Pochireddygari has come a long way in his education and life. Originally from Peddapasupula, a small village in India, he remembers his childhood being challenging. 

“My father had to travel 5 miles to get us drinking water. I spent my childhood helping my family and going to school in the village,” he said. “Once modernization began around 2007, I moved to a town for my schooling and college education. After gaining some work experience and supporting my family, I came to study at Syracuse University.”

Pochireddygari chose Syracuse after extensively researching the school online and seeing the high-ranking Information Systems program and a strong data science curriculum. He was also impressed by the extensive and supportive alumni network, which was a significant factor in his decision.

“Once at Syracuse, my journey was transformative,” he said. “In my first semester, I had the opportunity to work with Jonathan Stromer Galley in the CCDS Lab as a research assistant, which I continued until my graduation. This experience exposed me to research and allowed me to contribute to various projects in the lab, learning new ways to approach problems.”

He also worked with Professor Joshua Introne on a data scraping ETL (extract, transform, load) project, which helped him gain valuable automation skills, and as a researcher and team lead in the Nexis Student Technology Lab. 

“The coursework in machine learning and big data at Syracuse prepared me well for both theoretical and practical aspects of machine learning, for which I am incredibly grateful,” he said. 

One school project that was especially meaningful to him was the Fraud Transaction Anomaly Detection project he completed his last semester. As part of the project, he developed a robust model to predict fraudulent activities in financial transactions. 

“By engineering 17 pivotal features, I significantly improved the detection capabilities, resulting in a 17% improvement in the F1 Score for fraud detection.
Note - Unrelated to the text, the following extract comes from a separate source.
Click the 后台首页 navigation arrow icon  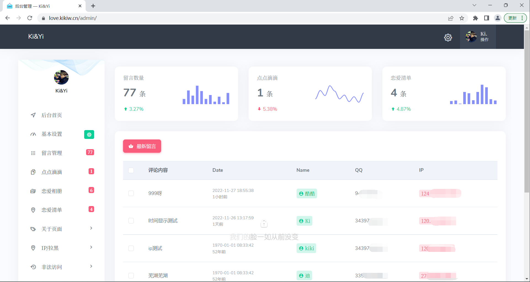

The model was deployed on AWS (Amazon Web Services), ensuring scalability and reliability,” he said. 

“This project combined my expertise in statistical modeling, feature engineering, and cloud deployment, showcasing my ability to deliver high-impact solutions in a real-world setting,” he added. “It reinforced my passion for leveraging data science and machine learning to solve critical problems and make a tangible difference.

Now working as a professional in the field, Pochireddygari’s goal is to become an engineering leader in the field of machine learning. 

“Personally, I live by a simple motto: to improve myself day by day and keep moving forward,” he said. “I believe in continuous growth and development, striving to become better each day.”